Generalized in vitro-in vivo relationship (IVIVR) model based on artificial neural networks
Received 10 December 2012
Accepted for publication 12 February 2013
Published 27 March 2013 Volume 2013:7 Pages 223—232
Checked for plagiarism Yes
Review by Single anonymous peer review
Peer reviewer comments 2
Aleksander Mendyk,1 Pawel Tuszynski,1 Sebastian Polak,2 Renata Jachowicz1
1Department of Pharmaceutical Technology and Biopharmaceutics, 2Department of Social Pharmacy, Faculty of Pharmacy, Jagiellonian University Medical College, Kraków, Poland
Background: The aim of this study was to develop a generalized in vitro-in vivo relationship (IVIVR) model based on in vitro dissolution profiles together with quantitative and qualitative composition of dosage formulations as covariates. Such a model would be of substantial aid in the early stages of development of a pharmaceutical formulation, when no in vivo results are yet available and it is impossible to create a classical in vitro-in vivo correlation (IVIVC)/IVIVR.
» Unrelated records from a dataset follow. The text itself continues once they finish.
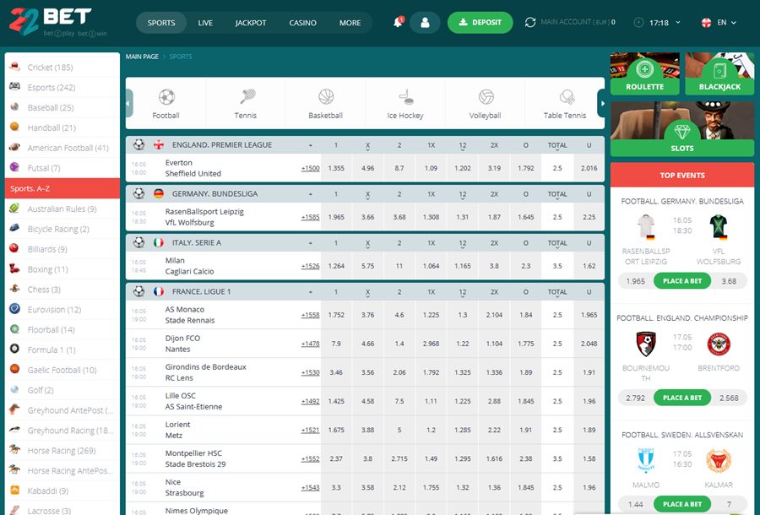Screen dimensions: 760x515
Task: Open the notifications bell icon
Action: pyautogui.click(x=398, y=23)
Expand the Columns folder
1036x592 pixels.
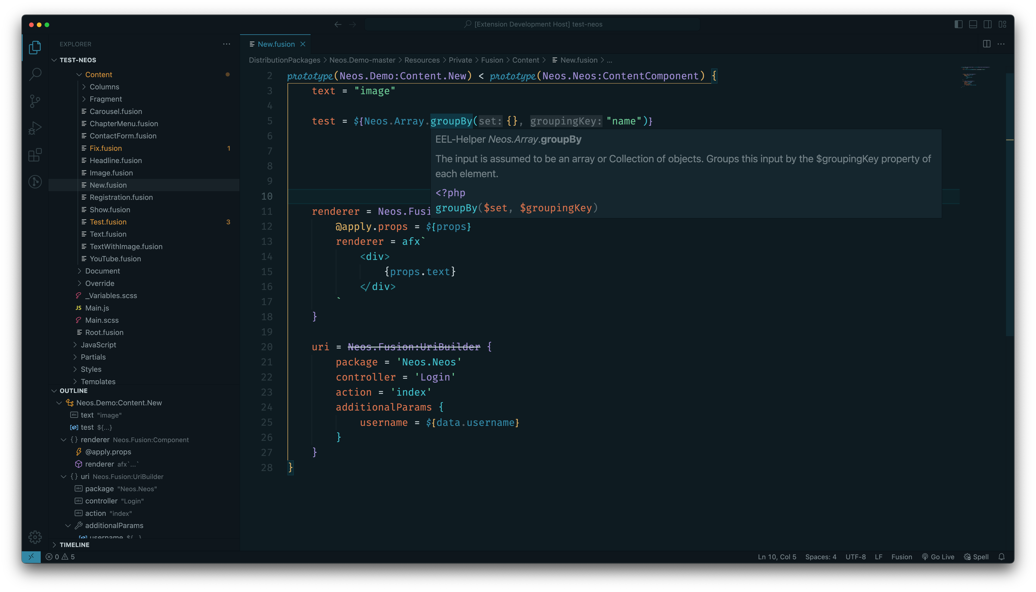point(104,87)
Methods: Chemoinformatics software was used to compute the molecular descriptors of drug substances (ie, active pharmaceutical ingredients) and excipients. The data were collected from the literature. Artificial neural networks were used as the modeling tool. The training process was carried out using the 10-fold cross-validation technique.
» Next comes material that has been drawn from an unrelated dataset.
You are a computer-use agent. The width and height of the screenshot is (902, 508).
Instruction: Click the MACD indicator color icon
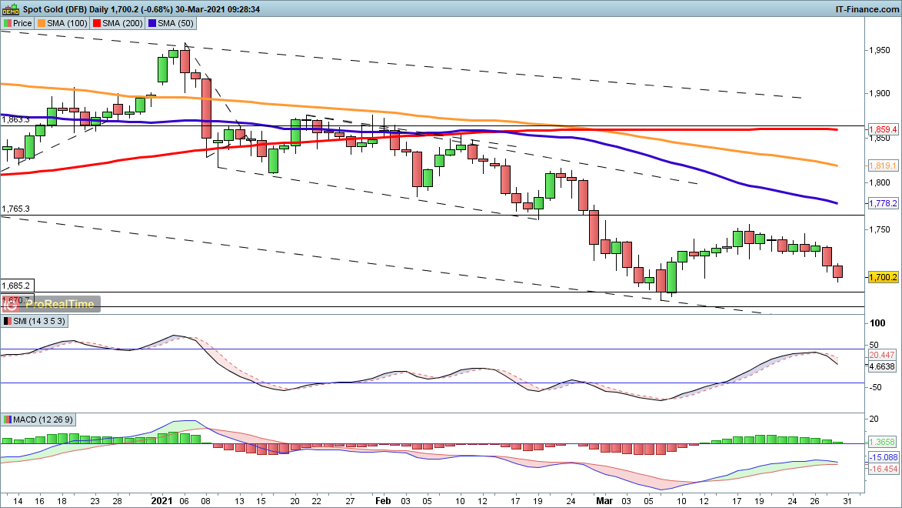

Results: The database contained 93 formulations with 307 inputs initially, and was later limited to 28 in a course of sensitivity analysis. The four best models were introduced into the artificial neural network ensemble. Complete in vivo profiles were predicted accurately for 37.6% of the formulations.
Conclusion: It has been shown that artificial neural networks can be an effective predictive tool for constructing IVIVR in an integrated generalized model for various formulations. Because IVIVC/IVIVR is classically conducted for 2–4 formulations and with a single active pharmaceutical ingredient, the approach described here is unique in that it incorporates various active pharmaceutical ingredients and dosage forms into a single model. Thus, preliminary IVIVC/IVIVR can be available without in vivo data, which is impossible using current IVIVC/IVIVR procedures.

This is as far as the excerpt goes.